Acid-Base Regulation
• The respiratory system contributes to the balance of acids and bases in the body by
regulating the blood levels of carbonic acid.
• CO2 in the blood readily reacts with water to form carbonic acid, and the levels of
CO2 and carbonic acid in the blood are in equilibrium.
• When the CO2 level in the blood rises (as it does when you hold your breath), the
excess CO2 reacts with water to form additional carbonic acid, lowering blood pH.
• Increasing the rate and/or depth of respiration (which you might feel the “urge” to
do after holding your breath) allows you to exhale more CO2. The loss of CO2 from
the body reduces blood levels of carbonic acid and thereby adjusts the pH upward,
toward normal levels.
• As you might have surmised, this process also works in the opposite direction.

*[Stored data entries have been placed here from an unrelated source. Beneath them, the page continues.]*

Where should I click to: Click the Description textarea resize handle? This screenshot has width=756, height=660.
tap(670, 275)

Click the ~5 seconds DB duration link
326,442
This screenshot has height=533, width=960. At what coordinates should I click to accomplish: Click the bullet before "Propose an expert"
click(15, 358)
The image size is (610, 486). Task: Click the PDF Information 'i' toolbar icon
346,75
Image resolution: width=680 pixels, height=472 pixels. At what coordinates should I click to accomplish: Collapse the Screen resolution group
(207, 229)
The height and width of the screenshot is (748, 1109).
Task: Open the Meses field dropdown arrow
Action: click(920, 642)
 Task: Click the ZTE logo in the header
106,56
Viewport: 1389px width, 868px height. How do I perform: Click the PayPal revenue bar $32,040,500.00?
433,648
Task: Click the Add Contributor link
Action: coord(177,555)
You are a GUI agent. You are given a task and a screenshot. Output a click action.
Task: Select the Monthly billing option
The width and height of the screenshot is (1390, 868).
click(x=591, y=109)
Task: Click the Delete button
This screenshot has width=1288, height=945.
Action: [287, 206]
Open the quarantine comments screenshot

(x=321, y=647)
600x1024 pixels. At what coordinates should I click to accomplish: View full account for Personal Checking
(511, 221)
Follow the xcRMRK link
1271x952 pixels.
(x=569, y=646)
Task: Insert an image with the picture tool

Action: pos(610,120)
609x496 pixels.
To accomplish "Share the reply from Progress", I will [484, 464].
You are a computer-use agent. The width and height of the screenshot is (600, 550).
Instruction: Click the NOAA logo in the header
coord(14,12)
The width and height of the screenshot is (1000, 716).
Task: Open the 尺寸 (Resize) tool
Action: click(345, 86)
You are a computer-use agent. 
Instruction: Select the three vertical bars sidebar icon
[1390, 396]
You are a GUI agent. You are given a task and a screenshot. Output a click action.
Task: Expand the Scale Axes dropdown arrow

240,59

Excessive deep and rapid breathing (as in hyperventilation) rids the blood of
CO2 and reduces the level of carbonic acid, making the blood too alkaline.
• This brief alkalosis can be remedied by rebreathing air that has been exhaled into a
paper bag. Rebreathing exhaled air will rapidly bring blood pH down toward
normal.
Renal Regulation of Acid-
Base Balance
• The renal regulation of the body’s acid-base balance addresses the metabolic
component of the buffering system.
• Whereas the respiratory system (together with breathing centres in the
brain) controls the blood levels of carbonic acid by controlling the
exhalation of CO2, the renal system controls the blood levels of bicarbonate.
• A decrease in blood bicarbonate can result from the inhibition of carbonic
anhydrase by certain diuretics or from excessive bicarbonate loss due to
diarrhoea.
• Blood bicarbonate levels are also typically lower in people who have
Addison’s disease (chronic adrenal insufficiency), in which aldosterone
levels are reduced, and in people who have renal damage, such as chronic
nephritis.
• Finally, low bicarbonate blood levels can result from elevated levels of
ketones (common in unmanaged diabetes mellitus), which bind bicarbonate
in the filtrate and prevent its conservation.
Acid-base Regulation
• Bicarbonate ions, HCO3–, found in the filtrate, are essential to the bicarbonate buffer
system, yet the cells of the tubule are not permeable to bicarbonate ions. The steps
involved in supplying bicarbonate ions to the system are summarized below:
• Step 1: Sodium ions are reabsorbed from the filtrate in exchange for H+ by an
antiport mechanism in the apical membranes of cells lining the renal tubule.
• Step 2: The cells produce bicarbonate ions that can be shunted to peritubular
capillaries.
• Step 3: When CO2 is available, the reaction is driven to the formation of carbonic
acid, which dissociates to form a bicarbonate ion and a hydrogen ion.
• Step 4: The bicarbonate ion passes into the peritubular capillaries and returns to the
blood. The hydrogen ion is secreted into the filtrate, where it can become part of new
water molecules and be reabsorbed as such, or removed in the urine.
• It is also possible that salts in the filtrate, such as sulfates, phosphates, or ammonia,
will capture hydrogen ions.
• If this occurs, the hydrogen ions will not be available to combine with bicarbonate
ions and produce CO2. In such cases, bicarbonate ions are not conserved from the
filtrate to the blood, which will also contribute to a pH imbalance and acidosis.
Ventilator
• Ventilators are medical devices used to assist
or control breathing in individuals who are
unable to breathe adequately on their own.